SYARLGJun 5, 2021

Multi-armed Bandit Algorithms on System-on-Chip: Go Frequentist or Bayesian?

arXiv:2106.02855v1
Originality Incremental advance
AI Analysis

This work addresses the need for efficient MAB algorithm deployment on edge devices in wireless radio, IoT, and robotics, offering a domain-specific solution that is incremental in improving hardware implementation.

The paper tackles the problem of deploying Multi-armed Bandit (MAB) algorithms on system-on-chip (SoC) for edge devices by proposing a reconfigurable and intelligent framework (RI-MAB) that approximates Thompson Sampling for hardware synthesis and allows on-the-fly switching between algorithms, demonstrating superiority over existing architectures in resource and power savings.

Multi-armed Bandit (MAB) algorithms identify the best arm among multiple arms via exploration-exploitation trade-off without prior knowledge of arm statistics.
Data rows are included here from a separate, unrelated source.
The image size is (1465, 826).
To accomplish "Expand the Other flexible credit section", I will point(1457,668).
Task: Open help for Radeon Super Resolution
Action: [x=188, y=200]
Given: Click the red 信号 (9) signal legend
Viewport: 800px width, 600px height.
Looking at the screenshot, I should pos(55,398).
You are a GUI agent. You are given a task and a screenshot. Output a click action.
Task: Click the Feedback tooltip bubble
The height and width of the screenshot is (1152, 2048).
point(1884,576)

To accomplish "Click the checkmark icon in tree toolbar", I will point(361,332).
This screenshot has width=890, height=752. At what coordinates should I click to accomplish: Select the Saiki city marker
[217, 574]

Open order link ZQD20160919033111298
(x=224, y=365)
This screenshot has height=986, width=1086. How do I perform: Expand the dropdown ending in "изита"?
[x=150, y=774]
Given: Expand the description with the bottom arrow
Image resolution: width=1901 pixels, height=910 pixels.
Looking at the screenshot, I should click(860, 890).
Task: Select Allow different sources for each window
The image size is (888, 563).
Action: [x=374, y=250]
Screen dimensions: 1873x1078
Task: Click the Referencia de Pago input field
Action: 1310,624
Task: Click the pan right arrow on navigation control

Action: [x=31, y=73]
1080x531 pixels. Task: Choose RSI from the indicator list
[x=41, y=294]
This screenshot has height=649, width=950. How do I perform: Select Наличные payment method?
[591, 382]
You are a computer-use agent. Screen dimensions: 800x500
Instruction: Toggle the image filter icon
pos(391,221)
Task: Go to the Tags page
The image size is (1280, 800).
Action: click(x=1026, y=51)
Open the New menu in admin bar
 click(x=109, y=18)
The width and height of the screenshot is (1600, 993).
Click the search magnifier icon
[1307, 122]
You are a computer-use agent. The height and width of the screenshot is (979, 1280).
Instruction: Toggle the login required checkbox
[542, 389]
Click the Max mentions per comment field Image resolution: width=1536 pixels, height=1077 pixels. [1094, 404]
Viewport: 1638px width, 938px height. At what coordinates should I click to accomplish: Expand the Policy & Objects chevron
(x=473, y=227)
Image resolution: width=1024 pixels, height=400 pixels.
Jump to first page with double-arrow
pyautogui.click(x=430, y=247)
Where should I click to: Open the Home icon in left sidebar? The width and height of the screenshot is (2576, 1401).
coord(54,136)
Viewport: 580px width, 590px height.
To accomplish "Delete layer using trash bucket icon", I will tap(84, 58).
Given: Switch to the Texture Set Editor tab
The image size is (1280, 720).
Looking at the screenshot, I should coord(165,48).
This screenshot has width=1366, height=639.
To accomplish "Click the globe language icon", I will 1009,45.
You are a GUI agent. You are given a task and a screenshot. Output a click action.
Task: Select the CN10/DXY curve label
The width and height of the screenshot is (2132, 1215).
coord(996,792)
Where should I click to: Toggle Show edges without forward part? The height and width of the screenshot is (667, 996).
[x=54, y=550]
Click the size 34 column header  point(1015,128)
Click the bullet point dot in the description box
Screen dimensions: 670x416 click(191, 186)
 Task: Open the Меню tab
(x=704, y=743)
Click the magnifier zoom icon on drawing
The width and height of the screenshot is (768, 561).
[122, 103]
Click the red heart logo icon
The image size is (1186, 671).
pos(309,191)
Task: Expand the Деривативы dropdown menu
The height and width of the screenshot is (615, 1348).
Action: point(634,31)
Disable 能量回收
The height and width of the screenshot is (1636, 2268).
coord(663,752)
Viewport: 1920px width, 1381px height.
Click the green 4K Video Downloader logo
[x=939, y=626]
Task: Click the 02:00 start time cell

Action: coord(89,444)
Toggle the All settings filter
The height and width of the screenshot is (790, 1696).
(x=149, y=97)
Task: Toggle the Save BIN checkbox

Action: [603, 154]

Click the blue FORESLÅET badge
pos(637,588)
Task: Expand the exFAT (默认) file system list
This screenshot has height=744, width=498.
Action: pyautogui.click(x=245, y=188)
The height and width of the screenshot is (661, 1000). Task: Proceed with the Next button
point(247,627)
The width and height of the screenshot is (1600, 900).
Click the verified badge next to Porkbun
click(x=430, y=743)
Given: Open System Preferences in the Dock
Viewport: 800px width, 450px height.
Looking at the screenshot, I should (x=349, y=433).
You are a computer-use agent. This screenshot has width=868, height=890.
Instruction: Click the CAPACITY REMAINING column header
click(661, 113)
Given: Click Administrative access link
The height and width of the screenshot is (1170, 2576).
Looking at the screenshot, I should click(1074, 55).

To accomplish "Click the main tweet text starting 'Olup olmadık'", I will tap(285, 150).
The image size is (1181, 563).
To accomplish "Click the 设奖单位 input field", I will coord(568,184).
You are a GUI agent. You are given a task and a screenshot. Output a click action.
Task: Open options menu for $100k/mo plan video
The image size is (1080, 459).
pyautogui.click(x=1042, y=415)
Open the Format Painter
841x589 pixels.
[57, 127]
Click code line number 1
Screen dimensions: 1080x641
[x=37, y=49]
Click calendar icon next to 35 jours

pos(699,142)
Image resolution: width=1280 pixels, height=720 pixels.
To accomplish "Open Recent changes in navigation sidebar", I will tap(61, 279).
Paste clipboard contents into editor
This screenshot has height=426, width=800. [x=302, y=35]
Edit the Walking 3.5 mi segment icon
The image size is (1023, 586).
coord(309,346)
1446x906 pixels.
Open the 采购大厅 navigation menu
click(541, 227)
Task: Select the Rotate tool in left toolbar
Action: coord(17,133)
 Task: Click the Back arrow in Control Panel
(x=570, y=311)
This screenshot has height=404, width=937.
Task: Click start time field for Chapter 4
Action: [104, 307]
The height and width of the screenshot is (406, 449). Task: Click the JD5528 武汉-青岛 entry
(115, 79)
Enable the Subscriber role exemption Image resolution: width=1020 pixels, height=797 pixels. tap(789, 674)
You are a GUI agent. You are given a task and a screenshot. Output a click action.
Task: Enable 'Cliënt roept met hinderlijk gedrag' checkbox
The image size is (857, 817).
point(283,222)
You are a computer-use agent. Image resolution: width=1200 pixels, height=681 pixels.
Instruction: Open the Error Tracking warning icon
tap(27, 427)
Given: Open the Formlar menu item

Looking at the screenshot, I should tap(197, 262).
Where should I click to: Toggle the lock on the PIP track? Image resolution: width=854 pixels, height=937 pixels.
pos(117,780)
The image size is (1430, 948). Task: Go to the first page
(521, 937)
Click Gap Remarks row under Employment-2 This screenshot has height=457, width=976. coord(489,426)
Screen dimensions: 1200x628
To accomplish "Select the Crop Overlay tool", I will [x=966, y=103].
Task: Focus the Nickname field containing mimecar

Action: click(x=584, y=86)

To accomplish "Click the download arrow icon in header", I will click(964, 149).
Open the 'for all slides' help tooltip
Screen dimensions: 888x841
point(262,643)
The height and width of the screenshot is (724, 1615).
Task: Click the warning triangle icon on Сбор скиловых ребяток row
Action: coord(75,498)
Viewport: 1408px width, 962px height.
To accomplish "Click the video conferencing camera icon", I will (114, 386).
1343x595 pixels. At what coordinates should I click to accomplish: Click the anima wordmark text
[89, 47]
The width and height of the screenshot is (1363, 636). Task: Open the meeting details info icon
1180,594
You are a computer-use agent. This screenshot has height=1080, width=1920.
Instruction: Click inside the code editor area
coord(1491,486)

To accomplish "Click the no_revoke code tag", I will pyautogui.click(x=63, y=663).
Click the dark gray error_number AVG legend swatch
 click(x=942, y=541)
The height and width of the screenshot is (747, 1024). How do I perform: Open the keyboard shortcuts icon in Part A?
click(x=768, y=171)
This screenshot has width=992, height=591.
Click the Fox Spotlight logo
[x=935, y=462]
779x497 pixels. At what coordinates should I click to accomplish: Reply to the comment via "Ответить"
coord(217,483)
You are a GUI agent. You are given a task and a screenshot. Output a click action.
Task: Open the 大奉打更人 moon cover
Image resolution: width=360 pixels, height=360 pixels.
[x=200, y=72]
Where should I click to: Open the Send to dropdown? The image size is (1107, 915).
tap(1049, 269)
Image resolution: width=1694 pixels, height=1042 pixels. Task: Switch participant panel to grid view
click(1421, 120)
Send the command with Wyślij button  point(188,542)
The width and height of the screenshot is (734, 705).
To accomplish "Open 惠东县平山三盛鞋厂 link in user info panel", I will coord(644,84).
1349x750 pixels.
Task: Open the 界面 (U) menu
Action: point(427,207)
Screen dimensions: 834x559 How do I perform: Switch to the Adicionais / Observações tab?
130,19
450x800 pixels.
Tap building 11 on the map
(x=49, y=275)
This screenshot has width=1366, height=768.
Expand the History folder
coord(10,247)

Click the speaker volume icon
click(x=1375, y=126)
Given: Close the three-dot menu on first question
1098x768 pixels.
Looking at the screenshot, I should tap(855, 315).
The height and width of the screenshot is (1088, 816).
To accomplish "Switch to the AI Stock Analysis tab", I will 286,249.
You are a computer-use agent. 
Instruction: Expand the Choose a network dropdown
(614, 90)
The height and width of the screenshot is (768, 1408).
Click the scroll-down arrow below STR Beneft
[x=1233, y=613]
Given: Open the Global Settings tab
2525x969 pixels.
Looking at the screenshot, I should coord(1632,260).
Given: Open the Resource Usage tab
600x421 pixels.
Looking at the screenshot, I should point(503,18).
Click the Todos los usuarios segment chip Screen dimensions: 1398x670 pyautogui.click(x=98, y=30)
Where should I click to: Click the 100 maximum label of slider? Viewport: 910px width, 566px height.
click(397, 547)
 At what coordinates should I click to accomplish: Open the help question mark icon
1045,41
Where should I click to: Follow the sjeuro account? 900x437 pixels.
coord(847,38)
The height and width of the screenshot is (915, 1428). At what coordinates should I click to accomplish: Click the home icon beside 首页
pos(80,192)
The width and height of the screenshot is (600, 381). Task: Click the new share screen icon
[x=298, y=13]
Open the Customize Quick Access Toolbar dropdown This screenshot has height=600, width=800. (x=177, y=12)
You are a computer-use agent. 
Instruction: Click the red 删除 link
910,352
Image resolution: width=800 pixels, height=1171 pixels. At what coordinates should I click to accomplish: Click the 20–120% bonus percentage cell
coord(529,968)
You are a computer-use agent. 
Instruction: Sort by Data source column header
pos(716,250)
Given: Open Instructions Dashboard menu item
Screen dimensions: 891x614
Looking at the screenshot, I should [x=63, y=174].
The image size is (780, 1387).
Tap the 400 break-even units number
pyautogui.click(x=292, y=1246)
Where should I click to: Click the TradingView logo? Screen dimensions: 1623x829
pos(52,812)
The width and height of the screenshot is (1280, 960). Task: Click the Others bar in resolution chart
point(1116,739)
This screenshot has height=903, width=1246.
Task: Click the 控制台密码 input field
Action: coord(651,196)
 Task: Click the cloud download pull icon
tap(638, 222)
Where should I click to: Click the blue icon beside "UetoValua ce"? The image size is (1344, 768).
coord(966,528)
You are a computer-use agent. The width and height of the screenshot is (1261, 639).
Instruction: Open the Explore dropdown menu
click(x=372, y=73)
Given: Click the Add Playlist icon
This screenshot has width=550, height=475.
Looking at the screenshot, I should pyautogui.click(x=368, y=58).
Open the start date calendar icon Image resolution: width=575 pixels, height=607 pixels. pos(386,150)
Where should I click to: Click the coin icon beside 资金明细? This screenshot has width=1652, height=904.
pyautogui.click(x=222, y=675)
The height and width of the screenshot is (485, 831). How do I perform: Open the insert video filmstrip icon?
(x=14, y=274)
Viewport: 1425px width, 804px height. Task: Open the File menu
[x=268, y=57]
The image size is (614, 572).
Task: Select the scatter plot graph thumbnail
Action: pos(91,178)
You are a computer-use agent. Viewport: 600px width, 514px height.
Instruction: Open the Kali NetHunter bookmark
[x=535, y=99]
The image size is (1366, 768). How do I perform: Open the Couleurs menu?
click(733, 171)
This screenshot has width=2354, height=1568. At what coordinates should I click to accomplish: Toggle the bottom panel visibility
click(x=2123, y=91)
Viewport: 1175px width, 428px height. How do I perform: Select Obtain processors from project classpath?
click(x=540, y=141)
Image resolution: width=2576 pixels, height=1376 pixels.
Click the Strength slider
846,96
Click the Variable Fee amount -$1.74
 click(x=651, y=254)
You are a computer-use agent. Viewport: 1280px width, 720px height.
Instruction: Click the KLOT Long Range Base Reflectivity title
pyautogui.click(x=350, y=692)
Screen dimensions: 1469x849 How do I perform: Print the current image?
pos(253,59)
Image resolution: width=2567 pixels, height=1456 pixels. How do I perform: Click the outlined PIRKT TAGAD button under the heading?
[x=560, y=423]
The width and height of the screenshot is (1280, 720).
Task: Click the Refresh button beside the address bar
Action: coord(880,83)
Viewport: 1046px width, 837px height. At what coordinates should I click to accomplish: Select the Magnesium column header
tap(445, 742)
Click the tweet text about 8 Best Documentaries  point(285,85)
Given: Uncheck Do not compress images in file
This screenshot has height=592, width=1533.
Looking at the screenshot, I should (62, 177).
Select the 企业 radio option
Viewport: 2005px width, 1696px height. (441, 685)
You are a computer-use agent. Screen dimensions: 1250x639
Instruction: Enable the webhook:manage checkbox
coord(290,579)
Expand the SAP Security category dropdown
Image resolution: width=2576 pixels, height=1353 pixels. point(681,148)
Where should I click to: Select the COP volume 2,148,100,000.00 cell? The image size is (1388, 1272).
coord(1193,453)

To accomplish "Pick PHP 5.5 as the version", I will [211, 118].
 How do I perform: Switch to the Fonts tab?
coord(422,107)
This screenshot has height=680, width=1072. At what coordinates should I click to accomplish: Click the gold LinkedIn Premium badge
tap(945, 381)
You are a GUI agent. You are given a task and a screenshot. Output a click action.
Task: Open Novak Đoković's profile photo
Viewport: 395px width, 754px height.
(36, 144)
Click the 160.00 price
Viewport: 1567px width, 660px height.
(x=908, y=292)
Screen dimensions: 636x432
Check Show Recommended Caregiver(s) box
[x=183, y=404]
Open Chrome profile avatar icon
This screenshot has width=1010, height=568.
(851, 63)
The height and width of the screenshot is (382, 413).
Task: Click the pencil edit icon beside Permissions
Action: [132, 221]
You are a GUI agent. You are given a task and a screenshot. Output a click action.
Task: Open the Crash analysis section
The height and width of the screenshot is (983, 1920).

Their usefulness in wireless radio, IoT, and robotics demand deployment on edge devices, and hence, a mapping on system-on-chip (SoC) is desired. Theoretically, the Bayesian approach-based Thompson Sampling (TS) algorithm offers better performance than the frequentist approach-based Upper Confidence Bound (UCB) algorithm. However, TS is not synthesizable due to Beta function. We address this problem by approximating it via a pseudo-random number generator-based approach and efficiently realize the TS algorithm on Zynq SoC. In practice, the type of arms distribution (e.g., Bernoulli, Gaussian, etc.) is unknown and hence, a single algorithm may not be optimal. We propose a reconfigurable and intelligent MAB (RI-MAB) framework. Here, intelligence enables the identification of appropriate MAB algorithms for a given environment, and reconfigurability allows on-the-fly switching between algorithms on the SoC. This eliminates the need for parallel implementation of algorithms resulting in huge savings in resources and power consumption. We analyze the functional correctness, area, power, and execution time of the proposed and existing architectures for various arm distributions, word-length, and hardware-software co-design approaches. We demonstrate the superiority of the RI-MAB over TS and UCB only architectures.